Records from a dataset
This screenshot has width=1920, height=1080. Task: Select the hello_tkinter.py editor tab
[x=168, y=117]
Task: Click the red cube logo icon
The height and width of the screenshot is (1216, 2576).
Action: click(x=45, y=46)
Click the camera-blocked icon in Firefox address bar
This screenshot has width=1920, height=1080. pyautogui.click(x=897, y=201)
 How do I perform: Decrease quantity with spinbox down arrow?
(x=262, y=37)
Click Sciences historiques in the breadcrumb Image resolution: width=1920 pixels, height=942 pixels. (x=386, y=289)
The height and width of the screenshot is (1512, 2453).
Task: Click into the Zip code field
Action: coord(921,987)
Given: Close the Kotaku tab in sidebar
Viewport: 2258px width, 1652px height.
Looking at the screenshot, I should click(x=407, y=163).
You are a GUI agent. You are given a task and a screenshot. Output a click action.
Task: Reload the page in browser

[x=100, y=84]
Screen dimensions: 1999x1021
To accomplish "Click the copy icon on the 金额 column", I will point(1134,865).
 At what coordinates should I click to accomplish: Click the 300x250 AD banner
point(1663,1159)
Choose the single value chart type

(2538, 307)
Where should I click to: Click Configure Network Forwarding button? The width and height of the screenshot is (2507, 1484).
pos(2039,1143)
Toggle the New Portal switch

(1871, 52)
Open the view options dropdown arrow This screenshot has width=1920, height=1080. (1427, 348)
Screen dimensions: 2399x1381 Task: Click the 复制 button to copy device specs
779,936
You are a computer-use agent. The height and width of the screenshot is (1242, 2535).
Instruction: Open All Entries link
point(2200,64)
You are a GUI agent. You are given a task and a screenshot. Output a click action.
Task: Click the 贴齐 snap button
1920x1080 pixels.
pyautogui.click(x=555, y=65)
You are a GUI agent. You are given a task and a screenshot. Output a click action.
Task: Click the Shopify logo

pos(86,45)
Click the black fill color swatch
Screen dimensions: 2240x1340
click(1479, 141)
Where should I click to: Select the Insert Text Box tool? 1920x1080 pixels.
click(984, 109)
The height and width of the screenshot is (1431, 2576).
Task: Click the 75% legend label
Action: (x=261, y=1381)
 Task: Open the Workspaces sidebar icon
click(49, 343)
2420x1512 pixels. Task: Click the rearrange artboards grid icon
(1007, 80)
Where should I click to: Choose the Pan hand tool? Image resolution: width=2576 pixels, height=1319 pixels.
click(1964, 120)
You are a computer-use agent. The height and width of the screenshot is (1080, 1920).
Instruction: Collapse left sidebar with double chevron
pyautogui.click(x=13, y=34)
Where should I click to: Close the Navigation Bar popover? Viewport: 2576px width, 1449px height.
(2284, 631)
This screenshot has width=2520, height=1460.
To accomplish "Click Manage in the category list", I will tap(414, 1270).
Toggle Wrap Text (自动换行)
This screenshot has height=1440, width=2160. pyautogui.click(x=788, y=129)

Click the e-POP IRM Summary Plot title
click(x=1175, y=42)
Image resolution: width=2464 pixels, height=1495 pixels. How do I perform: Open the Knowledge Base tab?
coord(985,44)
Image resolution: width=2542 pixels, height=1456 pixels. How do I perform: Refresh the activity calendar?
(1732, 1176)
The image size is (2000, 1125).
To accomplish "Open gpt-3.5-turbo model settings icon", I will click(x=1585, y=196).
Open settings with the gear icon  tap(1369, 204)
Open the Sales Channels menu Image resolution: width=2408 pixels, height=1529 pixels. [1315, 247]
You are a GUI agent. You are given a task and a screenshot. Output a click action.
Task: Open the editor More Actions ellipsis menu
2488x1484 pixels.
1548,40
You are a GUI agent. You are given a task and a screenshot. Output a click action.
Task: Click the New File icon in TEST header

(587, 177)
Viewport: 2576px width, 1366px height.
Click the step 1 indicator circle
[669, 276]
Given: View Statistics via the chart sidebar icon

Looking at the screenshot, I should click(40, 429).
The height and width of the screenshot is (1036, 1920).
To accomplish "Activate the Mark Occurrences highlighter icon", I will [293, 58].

__GOAL OF THE EXERCISE__
Only an exact copy of the data above will do.

__WRITTEN SOLUTION__
This screenshot has width=1920, height=1080. Task: Select the hello_tkinter.py editor tab
[x=168, y=117]
Task: Click the red cube logo icon
The height and width of the screenshot is (1216, 2576).
Action: click(x=45, y=46)
Click the camera-blocked icon in Firefox address bar
This screenshot has width=1920, height=1080. pyautogui.click(x=897, y=201)
 How do I perform: Decrease quantity with spinbox down arrow?
(x=262, y=37)
Click Sciences historiques in the breadcrumb Image resolution: width=1920 pixels, height=942 pixels. (x=386, y=289)
The height and width of the screenshot is (1512, 2453).
Task: Click into the Zip code field
Action: coord(921,987)
Given: Close the Kotaku tab in sidebar
Viewport: 2258px width, 1652px height.
Looking at the screenshot, I should click(x=407, y=163).
You are a GUI agent. You are given a task and a screenshot. Output a click action.
Task: Reload the page in browser

[x=100, y=84]
Screen dimensions: 1999x1021
To accomplish "Click the copy icon on the 金额 column", I will point(1134,865).
 At what coordinates should I click to accomplish: Click the 300x250 AD banner
point(1663,1159)
Choose the single value chart type

(2538, 307)
Where should I click to: Click Configure Network Forwarding button? The width and height of the screenshot is (2507, 1484).
pos(2039,1143)
Toggle the New Portal switch

(1871, 52)
Open the view options dropdown arrow This screenshot has width=1920, height=1080. (1427, 348)
Screen dimensions: 2399x1381 Task: Click the 复制 button to copy device specs
779,936
You are a computer-use agent. The height and width of the screenshot is (1242, 2535).
Instruction: Open All Entries link
point(2200,64)
You are a GUI agent. You are given a task and a screenshot. Output a click action.
Task: Click the 贴齐 snap button
1920x1080 pixels.
pyautogui.click(x=555, y=65)
You are a GUI agent. You are given a task and a screenshot. Output a click action.
Task: Click the Shopify logo

pos(86,45)
Click the black fill color swatch
Screen dimensions: 2240x1340
click(1479, 141)
Where should I click to: Select the Insert Text Box tool? 1920x1080 pixels.
click(984, 109)
The height and width of the screenshot is (1431, 2576).
Task: Click the 75% legend label
Action: (x=261, y=1381)
 Task: Open the Workspaces sidebar icon
click(49, 343)
2420x1512 pixels. Task: Click the rearrange artboards grid icon
(1007, 80)
Where should I click to: Choose the Pan hand tool? Image resolution: width=2576 pixels, height=1319 pixels.
click(1964, 120)
You are a computer-use agent. The height and width of the screenshot is (1080, 1920).
Instruction: Collapse left sidebar with double chevron
pyautogui.click(x=13, y=34)
Where should I click to: Close the Navigation Bar popover? Viewport: 2576px width, 1449px height.
(2284, 631)
This screenshot has width=2520, height=1460.
To accomplish "Click Manage in the category list", I will tap(414, 1270).
Toggle Wrap Text (自动换行)
This screenshot has height=1440, width=2160. pyautogui.click(x=788, y=129)

Click the e-POP IRM Summary Plot title
click(x=1175, y=42)
Image resolution: width=2464 pixels, height=1495 pixels. How do I perform: Open the Knowledge Base tab?
coord(985,44)
Image resolution: width=2542 pixels, height=1456 pixels. How do I perform: Refresh the activity calendar?
(1732, 1176)
The image size is (2000, 1125).
To accomplish "Open gpt-3.5-turbo model settings icon", I will click(x=1585, y=196).
Open settings with the gear icon  tap(1369, 204)
Open the Sales Channels menu Image resolution: width=2408 pixels, height=1529 pixels. [1315, 247]
You are a GUI agent. You are given a task and a screenshot. Output a click action.
Task: Open the editor More Actions ellipsis menu
2488x1484 pixels.
1548,40
You are a GUI agent. You are given a task and a screenshot. Output a click action.
Task: Click the New File icon in TEST header

(587, 177)
Viewport: 2576px width, 1366px height.
Click the step 1 indicator circle
[669, 276]
Given: View Statistics via the chart sidebar icon

Looking at the screenshot, I should click(40, 429).
The height and width of the screenshot is (1036, 1920).
To accomplish "Activate the Mark Occurrences highlighter icon", I will [293, 58].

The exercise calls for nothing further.